USLF II GP Investors, LLC, a Delaware limited liability company, is the general partner to both
the Main Fund and QP Fund.
CRG FM, and their affiliates, represent the real estate services division (“CRG Real Estate”) of Clayco,
Inc. (“Clayco”), a fully integrated real estate development, architecture, design-build construction firm.
Utilizing CRG Real Estate’s national platform and proprietary relationships, CRG Real Estate originates
institutional quality investment opportunities for industrial, multi-family, student housing and build-to-suit
projects. The Funds enter into joint ventures utilizing CRG Real Estate’s established relationships with
third-party equity partners (“Joint Ventures”). The Funds will make investments through these Joint
Ventures.
CRG FM, through an investment management agreement with the Funds, and their affiliates, are
responsible for originating, negotiating, structuring and managing the investments for the Funds. CRG FM
pursues investments on behalf of the Fund in the following asset classes: (i) speculative and build-to-suit
industrial development opportunities in core markets, key logistics corridors, as well as inland ports and
seaports ; (ii) multifamily apartment development projects in urban, first ring suburban and transit-oriented
development locations with population growth and job growth in the healthcare and education sectors in
markets; (iii) student housing development projects in pedestrian oriented sites at first tier state flagship
universities in Power Five Conferences; and (iv) build-to-suit office investment and development
opportunities for high credit tenants such as larger for Fortune 500 clients.
In addition to the advisory activities for the Funds, CRG FM has, and may again in the future, performed
ad hoc advisory services to certain co-investment or special purpose vehicles (“SPVs”).

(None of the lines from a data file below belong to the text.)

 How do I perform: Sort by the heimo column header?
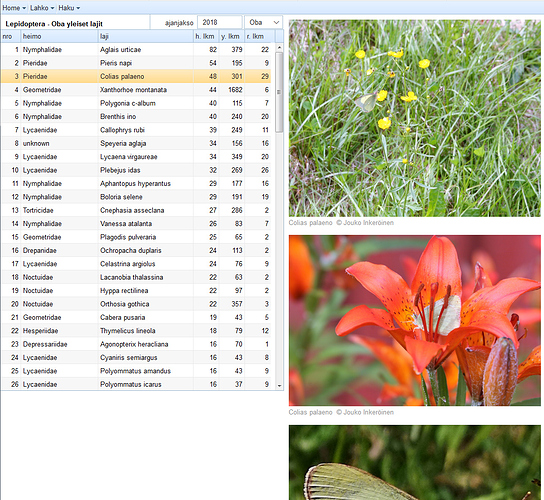[59, 36]
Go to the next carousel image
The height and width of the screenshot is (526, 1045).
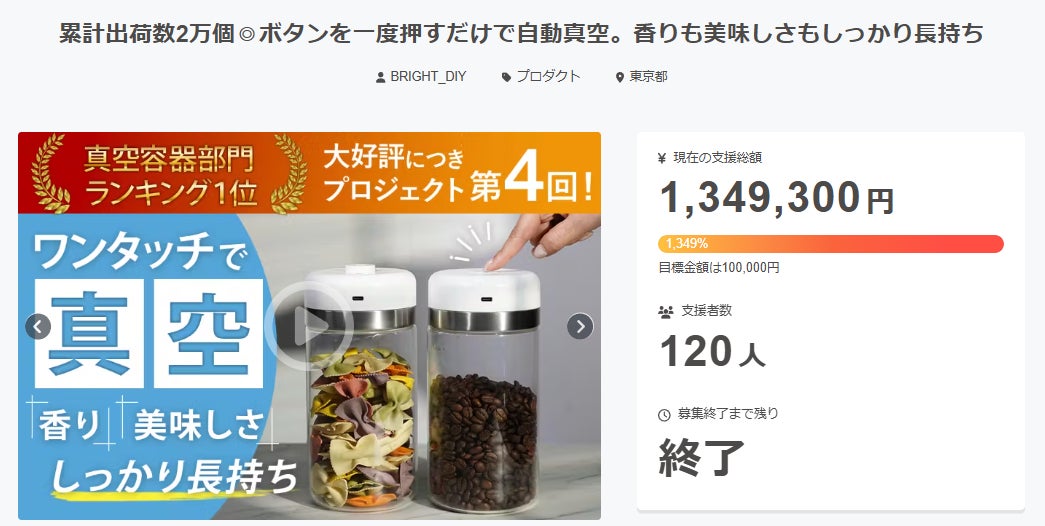click(x=580, y=326)
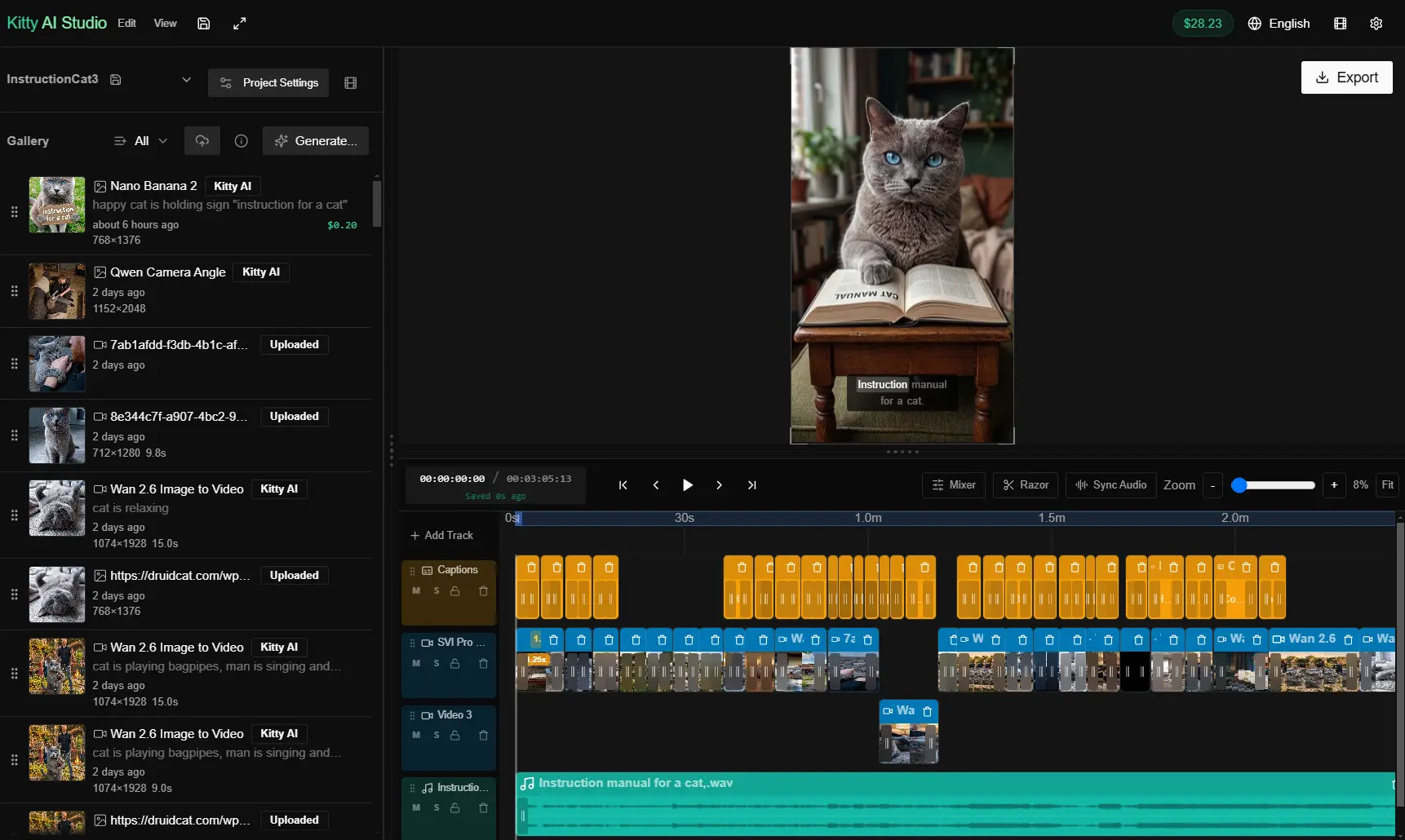Open the gallery info icon

pyautogui.click(x=241, y=141)
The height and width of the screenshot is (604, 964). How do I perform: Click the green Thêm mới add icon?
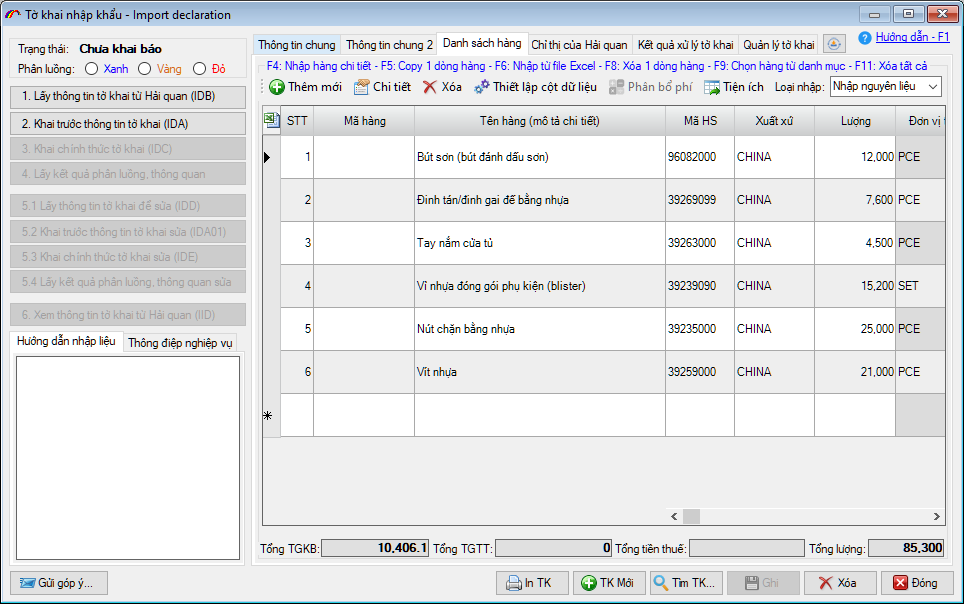click(277, 87)
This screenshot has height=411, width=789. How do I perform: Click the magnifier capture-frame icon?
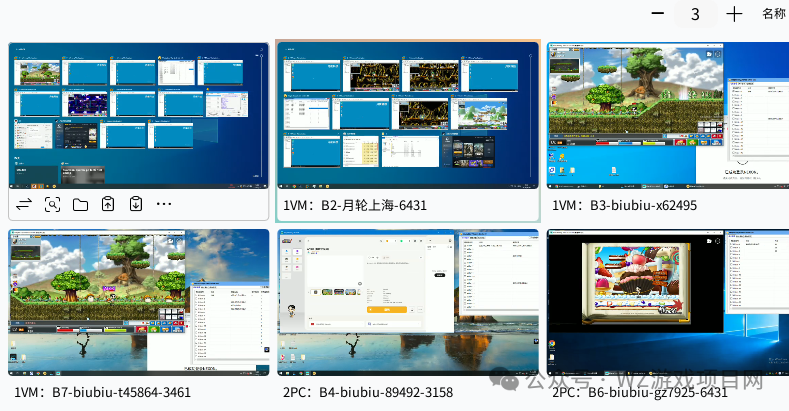coord(52,204)
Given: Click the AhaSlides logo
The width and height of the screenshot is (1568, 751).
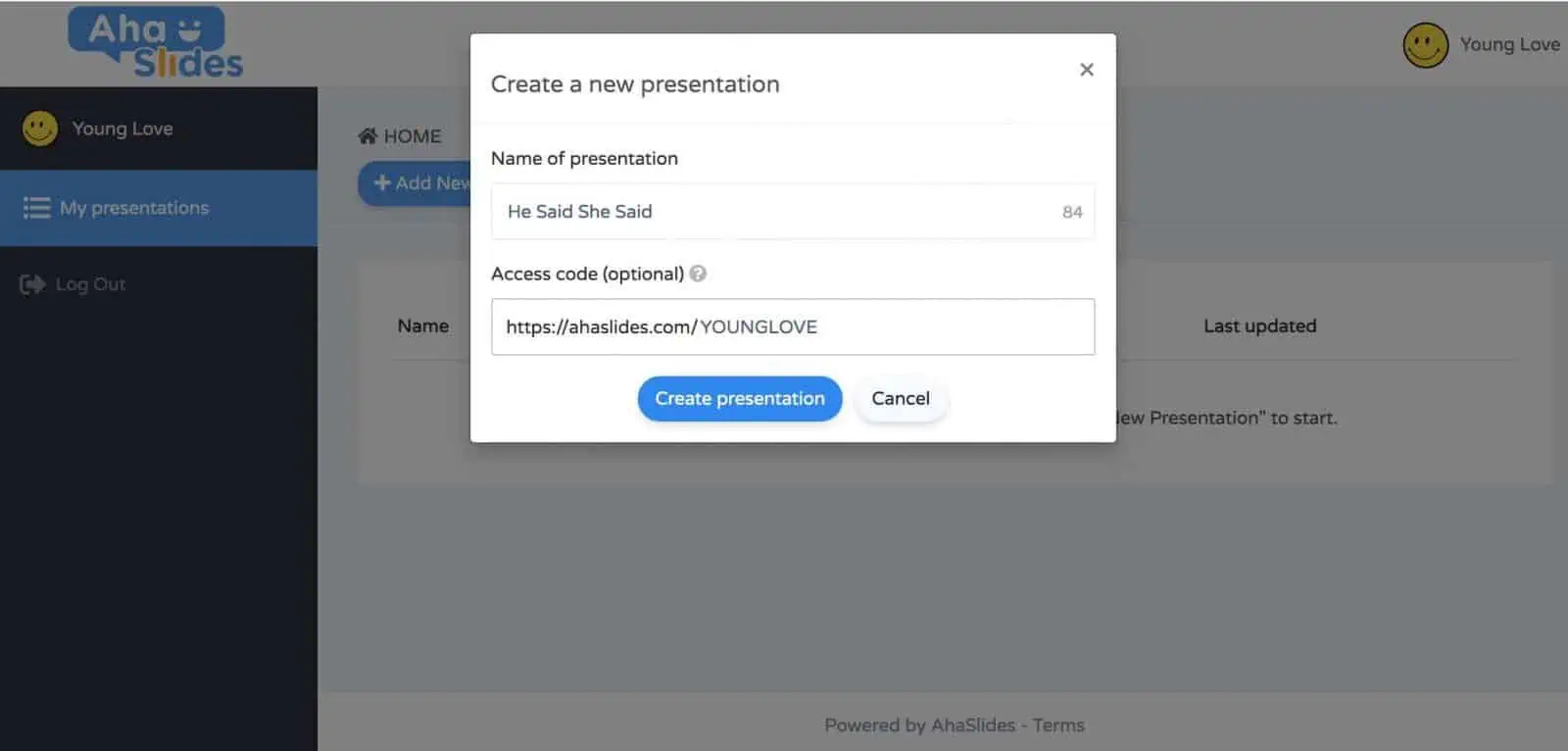Looking at the screenshot, I should pos(155,43).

These SPVs are
typically created to offer an investor an opportunity that is not otherwise allowed per the restrictions and
limitations set for in the governing documents of the Funds. For avoidance of doubt, these SPVs are not
considered regulatory assets under management as CRG FM does not perform continuous investment
advisory services.
The Firm’s investment management and advisory services to each Client are provided pursuant to the terms
of their respective private placement memorandum and/or other offering documents, investment advisory
agreement, limited partnership agreement, limited liability company agreement, or other governing
documents (collectively, the “Governing Documents”). The Firm may enter into side letters with investors
to the Funds to provide them with special terms related to their investment in a Fund, which are not offered
to other investors in the Fund.
CRG FM does not participate in a wrap fee program.
As of December 31, 2023, CRG FM had approximately $473,417,368 in regulatory assets under
management on a discretionary basis. Currently, CRG FM does not manage any Advisory Client assets on
a non-discretionary basis, but it may choose to do so in the future.